L’histoire criminelle du XXe siècle regorge de personnages sombres, mais peu égalent la complexité psychologique de Donald Hume.

Homme aux multiples visages, il n’était pas seulement un assassin de sang-froid, mais également un affabulateur de génie dont les récits contradictoires ont tenu en échec les autorités britanniques et suisses pendant des années.

Son parcours est une plongée fascinante dans les méandres de la mythomanie et de l’impulsion criminelle.

Entre l’élégance de façade d’un homme du monde et la violence brutale d’un prédateur, Hume a marqué les annales judiciaires par son audace et son mépris total pour la vérité, faisant de sa vie un véritable thriller psychologique.

L’affaire Stanley Setty : le crime qui choqua Londres

Tout commence en 1949, dans un Londres encore marqué par les cicatrices de la guerre. Stanley Setty, un revendeur de voitures d’occasion prospère du quartier de Warren Street, disparaît mystérieusement.

Quelques jours plus tard, un paquet macabre est découvert par un ramasseur de coquillages dans les marais de l’Essex : il contient le torse de la victime, largué depuis un avion.

L’enquête s’oriente rapidement vers Donald Hume, un pilote amateur au passé trouble et aux finances précaires. Les preuves s’accumulent, notamment des traces de sang sous le plancher de son appartement et des témoignages confirmant qu’il avait loué un avion le jour de la disparition de Setty.

Pourtant, c’est ici que le talent de mythomane de Hume entre en scène. Il ne nie pas avoir disposé du corps, mais il invente une histoire rocambolesque de complot criminel. Il affirme que trois hommes mystérieux, aux noms évocateurs de « Mac », « The Boy » et « Gerry », l’auraient forcé à se débarrasser des restes de Setty sous la menace.

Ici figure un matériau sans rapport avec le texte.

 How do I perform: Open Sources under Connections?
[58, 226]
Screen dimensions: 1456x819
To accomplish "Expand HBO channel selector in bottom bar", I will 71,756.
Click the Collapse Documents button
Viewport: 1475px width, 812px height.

Un acquittement partiel grâce au mensonge

Face à un jury indécis et en l’absence de preuves formelles prouvant qu’il avait lui-même porté le coup fatal, Hume réussit l’impossible. S’il est condamné pour complicité de meurtre et recel de cadavre, il échappe à l’accusation principale de meurtre, une sentence qui, à l’époque, menait tout droit à la potence.

Hume purge sa peine de huit ans avec une tranquillité déconcertante, profitant de son temps derrière les barreaux pour peaufiner son image. Sa capacité à manipuler son entourage et à se faire passer pour une victime des circonstances témoigne d’une pathologie narcissique profonde.

À sa sortie de prison en 1958, le système judiciaire britannique est sur le point de subir un camouflet historique. Profitant d’une faille juridique — le principe de « non bis in idem » qui interdit de juger deux fois une personne pour le même crime — Hume vend ses aveux au journal Sunday Pictorial.

La confession impunie et la chute finale

Dans une interview restée célèbre pour son cynisme, Donald Hume admet enfin avoir poignardé Stanley Setty à mort suite à une dispute d’argent.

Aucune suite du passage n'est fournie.